An NHK survey on survivors and nuclear evacuees of the March 2011 earthquake and tsunami shows over 60 percent of respondents still feel physical and psychological effects from the disaster.
The survey was conducted from November to February ahead of the 6th anniversary of the disaster next Saturday.
NHK contacted 5,000 people in the hardest-hit northeastern prefectures of Iwate, Miyagi and Fukushima, including evacuees from the nuclear accident at the Fukushima Daiichi power plant. 1,437 responded.
The questionnaire asked whether they feel physical and psychological effects from the disaster. 29 percent of respondents said they do, and 32 percent said they do to some degree.
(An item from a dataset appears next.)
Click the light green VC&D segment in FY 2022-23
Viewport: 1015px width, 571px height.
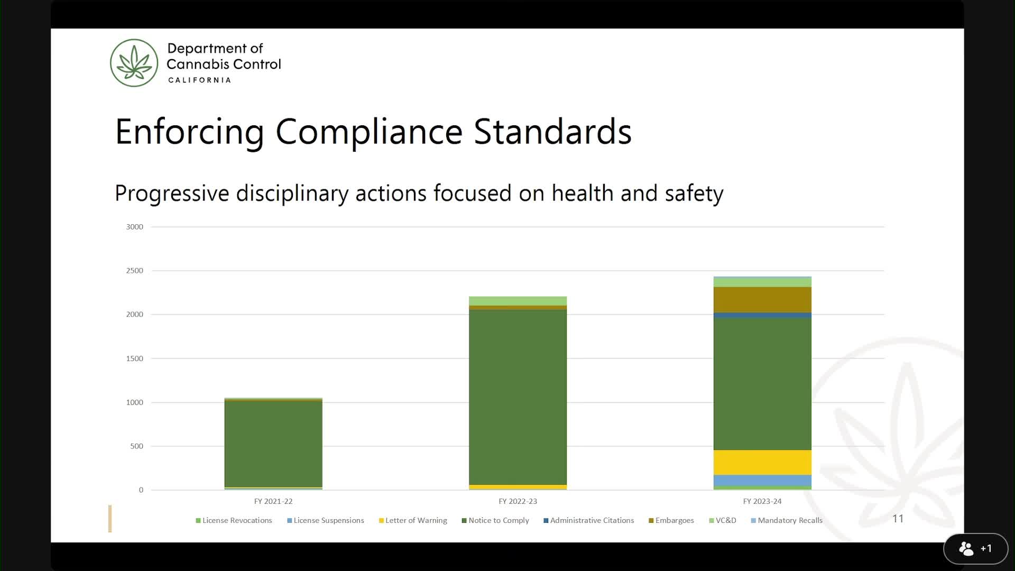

Asked what symptoms they have, 32 percent said feelings of depression and 31 percent cited insomnia.
30 percent said they have a need for medication.
The survey asked people to describe their lives. A 69-year-old resident of Namie Town, Fukushima Prefecture, wrote that his wife died after her disease worsened due to stress from the evacuation. He said he has been despondent about everything since then.
A 71-year-old resident of Kesennuma City, Miyagi Prefecture, wrote that she has been living alone since her husband died and feels worried about her financial, mental and physical condition.
Associate Professor Reo Kimura of the University of Hyogo says survivors who have been unable to rebuild their homes or lives feel ongoing effects of the disaster due to frustration and a sense of isolation.
Kimura says it is becoming very important for officials and volunteers to care about survivors on an individual basis.